Há algumas considerações a tecer sobre o assunto em geral.
Não adianta estar com desculpas, pirataria é pirataria, é roubo.
Pode haver muitas justificações, muitas atenuantes, mas a questão permanece válida, está-se a deitar a mão a algo que pertence a outrem.
É tudo muito bonito, mas o facto é esse.
Não adianta a prática actual vulgar de desculpar um assassino e culpar quem lhe facultou a arma, como se o carregar no gatilho quase não tivesse acontecido, ou como se fosse quem facultou a arma a carregar no gatilho. Pior ainda, é dizer que o culpado do arrombamento duma viatura não foi o arrombador, mas sim quem deixou objectos à vista no interior da mesma.
Sejamos honestos.

EXCERTO DE DADOS:
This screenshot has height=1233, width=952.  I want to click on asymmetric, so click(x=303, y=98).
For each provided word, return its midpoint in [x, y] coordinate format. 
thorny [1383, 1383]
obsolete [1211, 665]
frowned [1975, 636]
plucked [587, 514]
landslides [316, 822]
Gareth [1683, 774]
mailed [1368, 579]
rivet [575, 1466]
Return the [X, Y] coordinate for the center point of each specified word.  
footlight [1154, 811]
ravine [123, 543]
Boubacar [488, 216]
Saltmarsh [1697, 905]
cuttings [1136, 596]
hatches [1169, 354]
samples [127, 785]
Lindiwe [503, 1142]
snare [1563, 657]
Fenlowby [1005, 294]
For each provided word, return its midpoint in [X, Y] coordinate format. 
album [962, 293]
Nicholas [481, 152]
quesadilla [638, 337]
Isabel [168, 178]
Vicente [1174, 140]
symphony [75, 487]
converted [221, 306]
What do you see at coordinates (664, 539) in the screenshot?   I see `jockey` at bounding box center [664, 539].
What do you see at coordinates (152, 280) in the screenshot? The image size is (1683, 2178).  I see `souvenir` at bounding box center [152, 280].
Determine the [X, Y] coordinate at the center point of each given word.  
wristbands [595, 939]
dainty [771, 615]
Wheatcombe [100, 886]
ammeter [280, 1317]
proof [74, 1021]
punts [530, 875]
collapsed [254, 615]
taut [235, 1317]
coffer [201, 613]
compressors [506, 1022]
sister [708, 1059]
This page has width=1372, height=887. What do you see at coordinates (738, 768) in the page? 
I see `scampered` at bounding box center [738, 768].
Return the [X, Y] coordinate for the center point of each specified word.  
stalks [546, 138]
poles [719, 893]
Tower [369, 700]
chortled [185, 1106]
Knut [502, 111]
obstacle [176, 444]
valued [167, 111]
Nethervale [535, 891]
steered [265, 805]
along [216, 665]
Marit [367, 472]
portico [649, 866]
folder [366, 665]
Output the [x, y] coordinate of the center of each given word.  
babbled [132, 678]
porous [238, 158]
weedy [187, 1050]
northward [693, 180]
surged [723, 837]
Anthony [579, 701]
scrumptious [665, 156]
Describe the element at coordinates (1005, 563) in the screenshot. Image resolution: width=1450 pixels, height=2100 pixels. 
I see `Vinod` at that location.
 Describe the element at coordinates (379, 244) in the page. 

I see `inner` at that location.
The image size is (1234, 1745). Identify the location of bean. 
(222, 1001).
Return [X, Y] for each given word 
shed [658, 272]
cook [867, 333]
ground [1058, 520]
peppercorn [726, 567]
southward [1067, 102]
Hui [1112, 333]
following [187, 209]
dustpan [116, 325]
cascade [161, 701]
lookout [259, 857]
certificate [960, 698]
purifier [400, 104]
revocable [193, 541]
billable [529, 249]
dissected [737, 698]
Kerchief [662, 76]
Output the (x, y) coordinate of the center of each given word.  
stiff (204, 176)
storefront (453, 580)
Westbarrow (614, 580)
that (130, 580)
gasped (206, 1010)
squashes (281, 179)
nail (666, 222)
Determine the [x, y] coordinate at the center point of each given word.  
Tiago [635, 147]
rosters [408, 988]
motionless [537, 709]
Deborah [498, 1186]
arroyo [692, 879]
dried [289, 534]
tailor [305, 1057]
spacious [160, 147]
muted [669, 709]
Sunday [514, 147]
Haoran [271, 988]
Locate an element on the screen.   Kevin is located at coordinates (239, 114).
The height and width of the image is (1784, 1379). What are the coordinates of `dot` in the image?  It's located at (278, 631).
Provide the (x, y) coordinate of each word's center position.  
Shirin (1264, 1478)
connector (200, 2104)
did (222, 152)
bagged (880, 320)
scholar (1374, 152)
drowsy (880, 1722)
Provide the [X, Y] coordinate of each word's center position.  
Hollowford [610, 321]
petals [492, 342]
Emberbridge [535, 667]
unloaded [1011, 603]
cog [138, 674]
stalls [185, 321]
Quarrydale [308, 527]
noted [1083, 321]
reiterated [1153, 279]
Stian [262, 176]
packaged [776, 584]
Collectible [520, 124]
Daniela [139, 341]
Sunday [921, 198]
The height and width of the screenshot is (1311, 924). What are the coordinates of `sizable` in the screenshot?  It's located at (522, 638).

ENUNCIADO:
Enumera os crimes que o texto sobre pirataria nomeia com uma palavra para o próprio ato, e não para quem o pratica. Baseia-te apenas no texto.

RESPOSTA:
Pirataria, roubo e arrombamento (duma viatura).